Lorsque pour éviter la chaleur, on voyage pendant la nuit, surtout le long des montagnes, qui sont infestées de tigres, on prend des guides sur les lieux, qui portent des torches allumées ; ces torches servent à éclairer, et empêchent les tigres d’approcher, parce que le feu leur cause naturellement de la frayeur. Elles sont faites de branches de pin séchées au feu, et préparées de telle sorte, que le vent et la pluie ne font que les allumer davantage.

Avec ce secours, on marche toute la nuit à travers les montagnes, avec autant d’assurance et de facilité, qu’on marcherait en plein jour, et en rase campagne : quatre ou cinq de ces guides avec des torches, suffisent pour conduire sûrement : on en change de lieue en lieue ; chaque torche qui a six à sept pieds de long, dure près d’une heure.

Dans les pays de montagnes, on trouve communément de distance en distance ces sortes de commodités, pour la sûreté des personnes qui voyagent. Cependant il n’y a guère que les envoyés de la cour, les mandarins, et autres grands seigneurs, qui fassent ces sortes de voyages pendant la nuit car ayant un grand cortège à leur suite, ils n’ont rien à craindre, ni des tigres, ni des voleurs.

━━━━

■ Travail à faire:
1: Transcrivez le passage de l'extrait sur les voyages de nuit dans les montagnes compris entre « Lorsque pour éviter » et « les allumer davantage. », ces deux bornes incluses.
2: Dans l'extrait sur les voyages de nuit dans les montagnes, de quoi les torches sont-elles faites ?
3: Prolongez le texte sur les voyages de nuit dans les montagnes au-delà de sa dernière phrase.

■ Données enregistrées:
━━━━

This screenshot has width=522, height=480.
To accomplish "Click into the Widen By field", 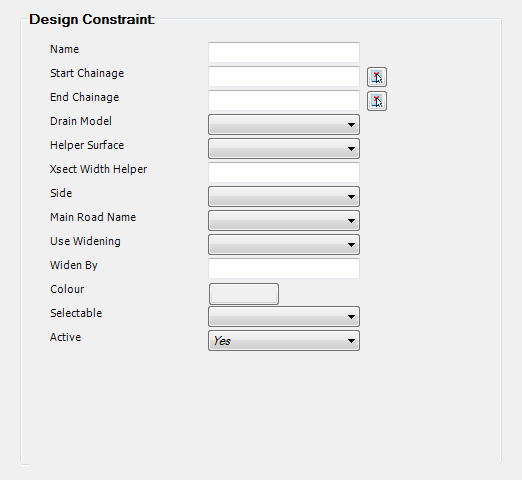I will tap(284, 268).
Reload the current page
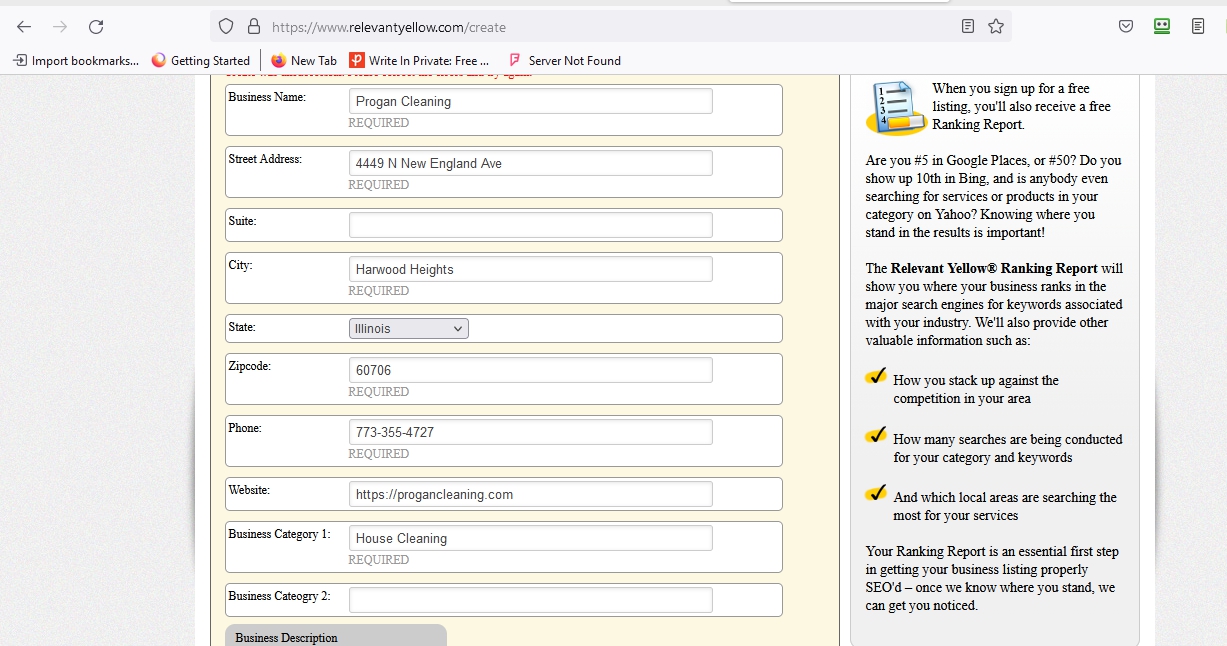Screen dimensions: 1227x646 point(96,27)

━━━━

■ Réponses:
1:
Lorsque pour éviter la chaleur, on voyage pendant la nuit, surtout le long des montagnes, qui sont infestées de tigres, on prend des guides sur les lieux, qui portent des torches allumées ; ces torches servent à éclairer, et empêchent les tigres d’approcher, parce que le feu leur cause naturellement de la frayeur. Elles sont faites de branches de pin séchées au feu, et préparées de telle sorte, que le vent et la pluie ne font que les allumer davantage.

2: De branches de pin séchées au feu.

3:
Ce n’est pas un petit agrément pour les voyageurs, que la quantité de villages qu’ils trouvent sur leur route, et le grand nombre de pagodes qui sont dans ces villages : vis-à-vis de ces pagodes, et sur le grand chemin, on voit quantité de monuments de pierre appelés che pei, sur lesquels il y a des inscriptions.


Des che pei ou monuments de pierres.

Ces che pei sont de grandes pierres posées debout sur des bases qui sont aussi de pierre : la plupart sont de marbre. Les Chinois ouvrent une mortaise dans cette base et ils taillent un tenon dans la pierre, puis ils les assemblent sans autre façon. On voit de ces pierres qui ont bien huit pieds de haut, sur deux de large, et presque un pied d’épaisseur. Les communes ne passent pas quatre à cinq pieds, et le reste à proportion.

Les grandes sont portées le plus souvent sur des tortues de pierre : en quoi les architectes chinois, si cependant ils méritent ce nom, ont eu plus d’égard à la vraisemblance que les architectes grecs, qui ont introduit les caryatides et les termes ; et pour rendre encore cette invention plus bizarre, quelques-uns se sont avisés de mettre des coussins sur la tête de ces caryatides, de crainte apparemment, que de si lourds fardeaux les incommodassent.

Il y a de ces che pei qui sont enfermés dans de grands salons, mais ils sont en petit nombre. Les autres, pour éviter la dépense, sont enchâssés dans un petit édifice de brique couvert d’un toit fort propre. Ils sont parfaitement carrés, excepté le haut qui va un peu en s’arrondissant, ou pour couronnement, on grave quelque grotesque. Ce couronnement est souvent d’un autre morceau de pierre.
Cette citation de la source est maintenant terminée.